« Vois-tu, si un poisson venait me trouver, moi, et me disait qu’il va partir en voyage, je lui demanderais : « Avec quel brochet ? »
N’est-ce pas : « projet », et non : « brochet » que vous voulez dire ? »
CARROLL : « Les aventures d’Alice au Pays des Merveilles » ch.10, p.152.

Brèves d'écran séquence 22 (b)/ FOUCAULT/MICHAEL MANN/TARANTINO/BELLOCHIO


° «
Inglorious Basterds » (Quentin Tarantino), « Vincere » (Marco Bellochio), et, dans une moindre mesure, « Public ennemies» (Michael Mann) présentent donc une ou plusieurs séquences qui se déroulent dans une salle de cinéma, hétérotopies au carré, mises en abîme.
Elles font du personnage, par moments, un spectateur pris dans des identifications en chaîne, des processus d’inclusion/exclusion. Dans «
Vincere », par exemple :


a) Ces séquences ont une double fonction historique et une fonction de genre :
- d’une part, elles nous renseignent sur l’impact et les programmes de ce nouveau spectacle qu’était le cinéma (les séances édifiantes, à ciel ouvert, dans les hôpitaux de «
Vincere » et le futurisme technique du cinéma),
- d’autre part, elles présentent au spectateur d’aujourd’hui des documents historiques sous forme de bandes d’actualités
- Histoire(s) du cinéma : muet et parlant («
Vincere », accélération elliptique du temps du film par l’introduction de la voix de Mussolini), fictions et documentaires… Le mélodrame et la chronique

b) La salle construit un public homogène ou déchiré : elle est, par réaction, un lieu de débat, d’invectives («
Vincere ») ou d’apothéose voire d’hypostase (projet de « triomphe » nazi dans « Inglorious Basterds » grâce à un film héroïque commandé pour une autocélébration) : c’est un forum ou un parterre… son hétérogénéité s’anime, divise la communauté des spectateurs ou la transporte.

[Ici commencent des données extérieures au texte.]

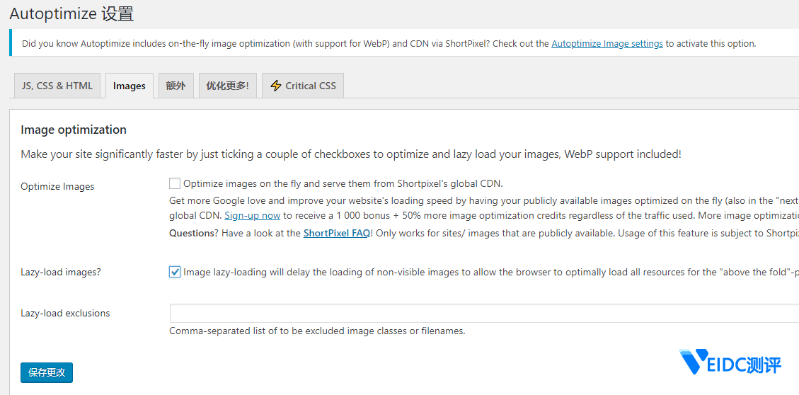The image size is (799, 395).
Task: Select the Images tab
Action: [130, 86]
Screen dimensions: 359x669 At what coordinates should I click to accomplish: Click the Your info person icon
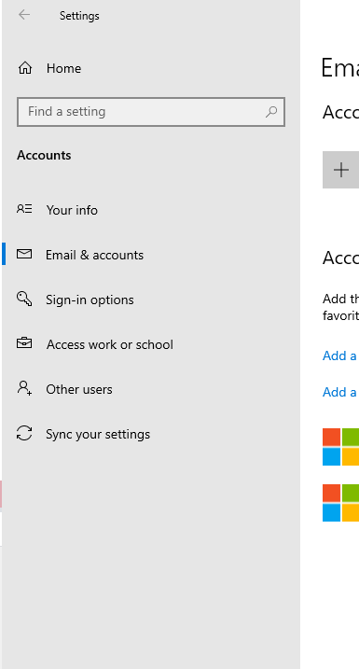[x=24, y=209]
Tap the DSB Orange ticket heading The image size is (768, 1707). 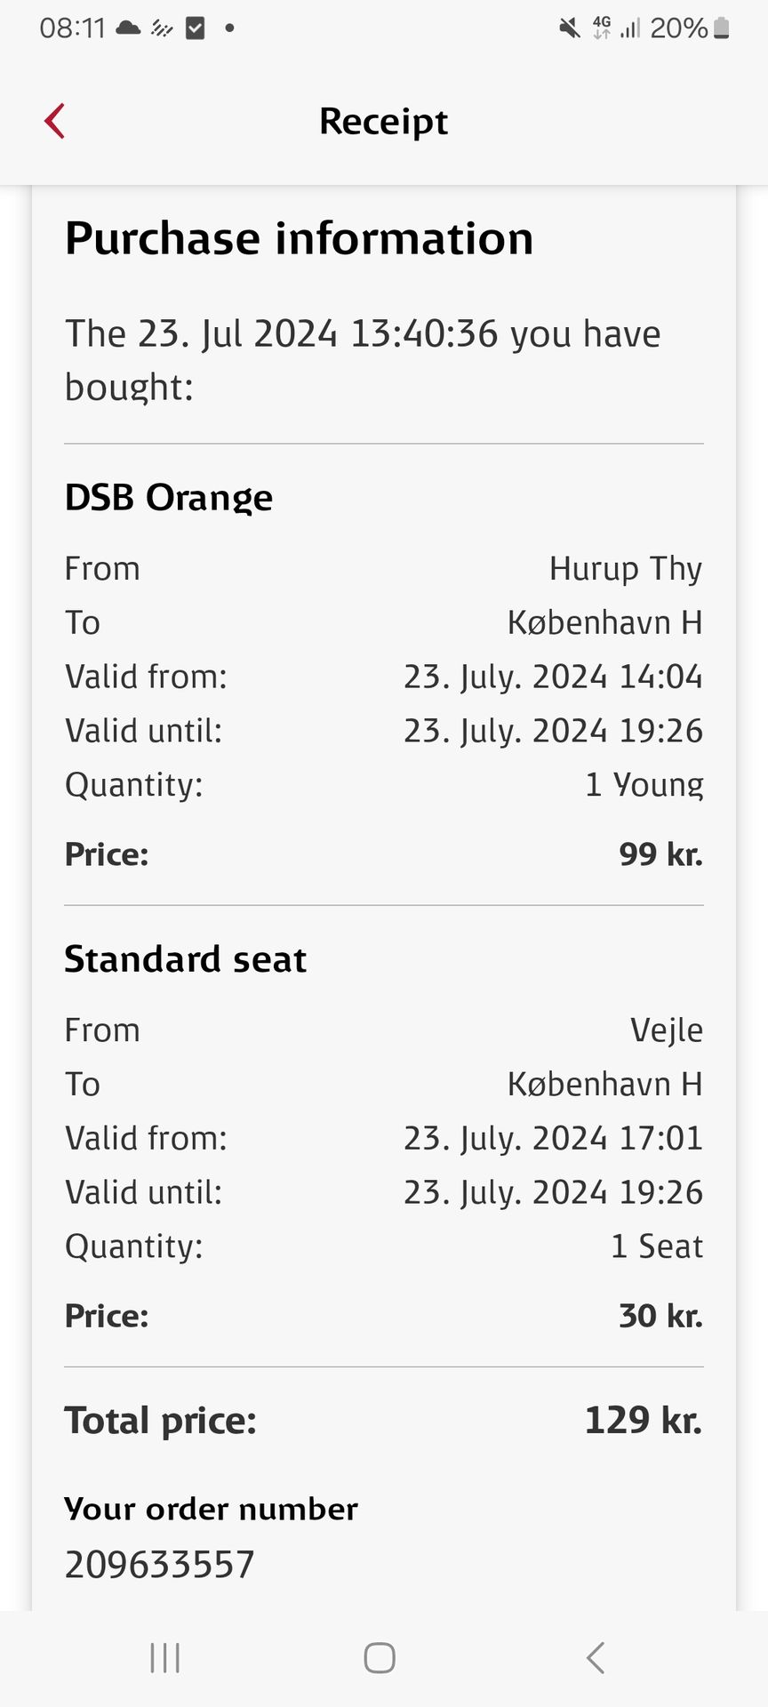pos(169,498)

c) L’écran est un miroir, un fournisseur d’accès à des codes et à des manières («
Public ennemies ») : John Dillinger va se voir au cinéma (documentaire et fiction, de nouveau) et il sera tué à la sortie, en prolongement.

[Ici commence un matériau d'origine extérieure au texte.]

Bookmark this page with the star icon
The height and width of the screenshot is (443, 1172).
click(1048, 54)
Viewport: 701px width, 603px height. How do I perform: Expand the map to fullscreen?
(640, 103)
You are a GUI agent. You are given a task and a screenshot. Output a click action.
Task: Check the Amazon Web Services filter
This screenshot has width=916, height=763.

d) La salle de cinéma est un lieu hanté où rôdent des fantômes : c’est le lieu du complot (partiel et décalé dans «
Public ennemies », total dans « Inglorious Basterds »).
L’hétérotopie de la salle est complétée par celle de ses coulisses: la cabine de projection, et l’arrière de l’écran rempli de pellicules inflammables («
Inglorious Basterds »).

e) Foucault signale que l’hétérotopie se double d’une hétérochronie – 4ème principe (les hétérotopies sont «
liées à un découpage singulier du temps ») : l’hétérochronie que constitue le film prend, dans « Inglorious Basterds », la forme absolue et synthétique d’une uchronie: le régime nazi part en fumée dans l’explosion incendiaire d’un cinéma.

f) La représentation de la salle de cinéma est aussi conforme aux 5ème et 6ème principes énoncés par Foucault

[1] :
- l’hétérotopie est un système d’ouverture ou de fermeture (principe poussé à l’extrême dans «
Inglorious basterds », redoublement de l’enfermement avec la figure de l’hôpital psychiatrique de « Vincere»),
- ses fonctions sont de créer un «
espace d’illusion » ou de « compensation» ; on pourrait dire dans ces trois cas : d’illusion et de compensation (tableaux et modèles).
[1] A la fin de « Des espaces autres, Hétérotopies », « Dits et écrits », 1984.